Harry Morgan, 1915 - 2011

Best known as Colonel Potter in _M*A*S*H_, Morgan also performed in more than 100 movies, including _The Ox-Bow Incident_.
David Hudson
The DailyHarry Morgan

"Harry Morgan, the prolific character actor best known for playing the acerbic but kindly Colonel Potter in the long-running television series M*A*S*H, died on Wednesday morning at his home in Los Angeles," reports Michael Pollak in the New York Times. "In more than 100 movies, Mr Morgan played Western bad guys, characters with names like Rocky and Shorty, loyal sidekicks, judges, sheriffs, soldiers, thugs and police chiefs…. In The Ox-Bow Incident (1943), which starred Henry Fonda, he was praised for his portrayal of a drifter caught up in a lynching in a Western town…. He went on to appear in All My Sons (1948), based on the Arthur Miller play, with Edward G Robinson and Burt Lancaster; The Big Clock (1948), in which he played a silent, menacing bodyguard to Charles Laughton; Yellow Sky (1949), with Gregory Peck and Anne Baxter; and the critically praised western High Noon (1952), with Gary Cooper. Among his other notable films were The Teahouse of the August Moon (1956), with Marlon Brando and Glenn Ford, and Inherit the Wind (1960), with Spencer Tracy and Fredric March, in which he played a small-town Tennessee judge hearing arguments about evolution in the fictionalized version of the Scopes 'monkey trial.' In How the West Was Won (1962), he played Gen Ulysses S Grant."

A scene in The Ox-Bow Incident immediately leaps to Farran Nehme's mind.

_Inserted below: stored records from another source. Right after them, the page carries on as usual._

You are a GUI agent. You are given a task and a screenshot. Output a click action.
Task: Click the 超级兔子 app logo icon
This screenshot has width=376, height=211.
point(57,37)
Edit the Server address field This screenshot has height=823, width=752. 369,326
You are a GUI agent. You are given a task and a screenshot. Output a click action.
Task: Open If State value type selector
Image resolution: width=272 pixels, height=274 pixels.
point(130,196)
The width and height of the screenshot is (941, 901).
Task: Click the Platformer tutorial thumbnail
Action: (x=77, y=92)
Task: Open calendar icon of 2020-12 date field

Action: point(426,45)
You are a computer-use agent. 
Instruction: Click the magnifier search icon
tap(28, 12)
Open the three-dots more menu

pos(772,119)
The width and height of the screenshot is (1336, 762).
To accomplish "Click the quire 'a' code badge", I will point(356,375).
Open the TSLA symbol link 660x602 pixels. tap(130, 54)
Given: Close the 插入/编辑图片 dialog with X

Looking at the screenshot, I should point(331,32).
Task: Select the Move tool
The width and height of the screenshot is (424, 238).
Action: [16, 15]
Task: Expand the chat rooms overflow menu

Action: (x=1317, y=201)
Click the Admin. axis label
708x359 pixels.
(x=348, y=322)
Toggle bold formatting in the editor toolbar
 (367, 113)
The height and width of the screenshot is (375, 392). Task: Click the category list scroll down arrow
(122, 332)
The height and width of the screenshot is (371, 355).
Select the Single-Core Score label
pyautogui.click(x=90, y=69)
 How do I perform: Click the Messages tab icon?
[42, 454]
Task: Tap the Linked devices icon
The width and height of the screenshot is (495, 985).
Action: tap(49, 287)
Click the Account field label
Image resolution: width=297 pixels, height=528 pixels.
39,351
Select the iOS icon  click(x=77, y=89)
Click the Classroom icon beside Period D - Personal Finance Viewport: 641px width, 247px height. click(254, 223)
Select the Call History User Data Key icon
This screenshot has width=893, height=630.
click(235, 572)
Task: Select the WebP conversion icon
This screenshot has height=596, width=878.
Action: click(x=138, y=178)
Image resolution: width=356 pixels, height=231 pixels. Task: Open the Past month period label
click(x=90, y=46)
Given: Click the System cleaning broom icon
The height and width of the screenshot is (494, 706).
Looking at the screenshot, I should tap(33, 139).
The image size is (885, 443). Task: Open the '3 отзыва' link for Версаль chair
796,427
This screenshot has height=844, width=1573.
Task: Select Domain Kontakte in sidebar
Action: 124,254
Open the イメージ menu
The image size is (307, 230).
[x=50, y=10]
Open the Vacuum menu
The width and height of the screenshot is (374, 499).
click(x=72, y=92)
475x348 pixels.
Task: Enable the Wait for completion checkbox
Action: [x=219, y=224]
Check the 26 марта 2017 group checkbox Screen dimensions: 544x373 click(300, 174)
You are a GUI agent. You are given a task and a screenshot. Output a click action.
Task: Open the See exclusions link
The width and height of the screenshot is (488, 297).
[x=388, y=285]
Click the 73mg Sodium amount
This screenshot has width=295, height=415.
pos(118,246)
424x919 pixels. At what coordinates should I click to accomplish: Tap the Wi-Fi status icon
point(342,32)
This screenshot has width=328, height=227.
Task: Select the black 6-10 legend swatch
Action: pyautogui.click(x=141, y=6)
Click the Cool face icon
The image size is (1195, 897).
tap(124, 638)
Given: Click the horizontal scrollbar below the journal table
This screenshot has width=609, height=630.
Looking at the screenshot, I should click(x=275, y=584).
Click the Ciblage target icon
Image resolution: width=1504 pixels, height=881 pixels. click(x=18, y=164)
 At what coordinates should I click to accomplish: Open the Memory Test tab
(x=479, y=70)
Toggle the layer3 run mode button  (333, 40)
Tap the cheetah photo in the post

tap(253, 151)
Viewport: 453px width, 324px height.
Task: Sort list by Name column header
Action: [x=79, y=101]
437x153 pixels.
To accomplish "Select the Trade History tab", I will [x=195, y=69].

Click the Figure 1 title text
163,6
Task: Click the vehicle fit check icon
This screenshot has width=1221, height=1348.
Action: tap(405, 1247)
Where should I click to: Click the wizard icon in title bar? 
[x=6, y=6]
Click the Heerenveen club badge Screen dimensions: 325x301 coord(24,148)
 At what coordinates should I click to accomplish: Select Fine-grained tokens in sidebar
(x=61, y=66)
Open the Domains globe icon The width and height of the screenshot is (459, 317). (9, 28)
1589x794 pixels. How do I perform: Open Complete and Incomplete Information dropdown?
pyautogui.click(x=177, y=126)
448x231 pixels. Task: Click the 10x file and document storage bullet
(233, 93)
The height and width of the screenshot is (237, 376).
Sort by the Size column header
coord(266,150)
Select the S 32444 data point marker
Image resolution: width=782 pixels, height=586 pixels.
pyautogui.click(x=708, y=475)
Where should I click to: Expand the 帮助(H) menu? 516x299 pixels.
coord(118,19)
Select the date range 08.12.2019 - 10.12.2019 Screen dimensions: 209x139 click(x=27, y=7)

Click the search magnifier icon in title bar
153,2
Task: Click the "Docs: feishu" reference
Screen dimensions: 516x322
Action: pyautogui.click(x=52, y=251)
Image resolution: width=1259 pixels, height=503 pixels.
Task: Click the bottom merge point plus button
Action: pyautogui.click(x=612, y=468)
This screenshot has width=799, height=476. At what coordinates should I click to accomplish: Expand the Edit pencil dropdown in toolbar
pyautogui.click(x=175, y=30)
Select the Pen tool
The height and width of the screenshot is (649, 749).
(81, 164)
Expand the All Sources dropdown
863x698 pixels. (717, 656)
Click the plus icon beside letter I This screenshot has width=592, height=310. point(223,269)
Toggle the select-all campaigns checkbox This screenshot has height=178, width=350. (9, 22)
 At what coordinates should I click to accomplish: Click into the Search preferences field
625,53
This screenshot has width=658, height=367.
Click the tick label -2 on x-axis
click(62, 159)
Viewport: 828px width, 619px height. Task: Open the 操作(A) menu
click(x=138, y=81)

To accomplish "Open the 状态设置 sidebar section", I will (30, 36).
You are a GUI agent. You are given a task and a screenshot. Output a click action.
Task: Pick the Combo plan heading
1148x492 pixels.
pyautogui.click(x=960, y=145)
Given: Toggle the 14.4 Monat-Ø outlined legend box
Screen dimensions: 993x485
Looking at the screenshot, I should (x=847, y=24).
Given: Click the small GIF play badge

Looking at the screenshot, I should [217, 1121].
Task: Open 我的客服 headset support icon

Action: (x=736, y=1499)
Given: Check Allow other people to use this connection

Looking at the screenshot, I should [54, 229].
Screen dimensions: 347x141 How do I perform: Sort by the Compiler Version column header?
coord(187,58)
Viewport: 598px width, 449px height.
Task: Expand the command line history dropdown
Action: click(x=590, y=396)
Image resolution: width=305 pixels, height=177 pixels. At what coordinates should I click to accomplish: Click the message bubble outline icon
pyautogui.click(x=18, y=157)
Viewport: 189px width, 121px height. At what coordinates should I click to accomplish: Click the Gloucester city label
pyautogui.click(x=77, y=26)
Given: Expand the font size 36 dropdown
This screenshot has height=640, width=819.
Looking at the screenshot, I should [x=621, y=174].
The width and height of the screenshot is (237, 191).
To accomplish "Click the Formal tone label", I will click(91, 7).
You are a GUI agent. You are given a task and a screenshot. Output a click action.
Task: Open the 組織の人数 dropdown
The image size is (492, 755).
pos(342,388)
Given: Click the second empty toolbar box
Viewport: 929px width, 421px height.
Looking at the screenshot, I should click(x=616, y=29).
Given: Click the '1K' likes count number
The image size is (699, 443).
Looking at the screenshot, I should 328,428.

"The role of Col Potter in M*A*S*H came along when the fictional surgical unit needed a new commanding officer after McLean Stevenson left the show in 1975," notes Stephanie Stassel in the Los Angeles Times. "The antiwar comedy, based on the 1970 film starring Donald Sutherland and Elliott Gould, debuted in 1972. The TV series, starring Alan Alda, had already won an Emmy for outstanding comedy series and had long been declared a 'smash' by The Times. Even so, Morgan was nervous about replacing Stevenson's Lt Col Henry Blake, who was 'one of the boys.' Morgan's Col Potter was much more spit and polish, yet had a sentimental side that was evident in his oil paintings and interactions with others at the base outside Seoul at the height of the Korean War. He received eight Emmy nominations for the role and won once, in 1980, the same year he was nominated for directing an episode of M*A*S*H."

"Morgan had a vast and varied career," writes Time's television critic, James Poniewozik, "and viewers with a longer memory will also recall him from the 1967 relaunch of Dragnet or his dozens of other roles. Possibly the best tribute one can give to the skills of a TV character actor is that a series casts him in a role, then brings him back in an entirely different one simply because his work is so good. In Morgan’s case, he came on the Korean War sitcom in an early episode, 'The General Flipped at Dawn,' in which he played a gung-ho, bigoted and comically unhinged general who sweeps into the 4077th to move it closer to the front and closer in line with standard military operating procedure. To this day, his dancing off the episode while singing 'Mississippi Mud' is one of the M*A*S*H scenes I can see and hear most clearly in my mind."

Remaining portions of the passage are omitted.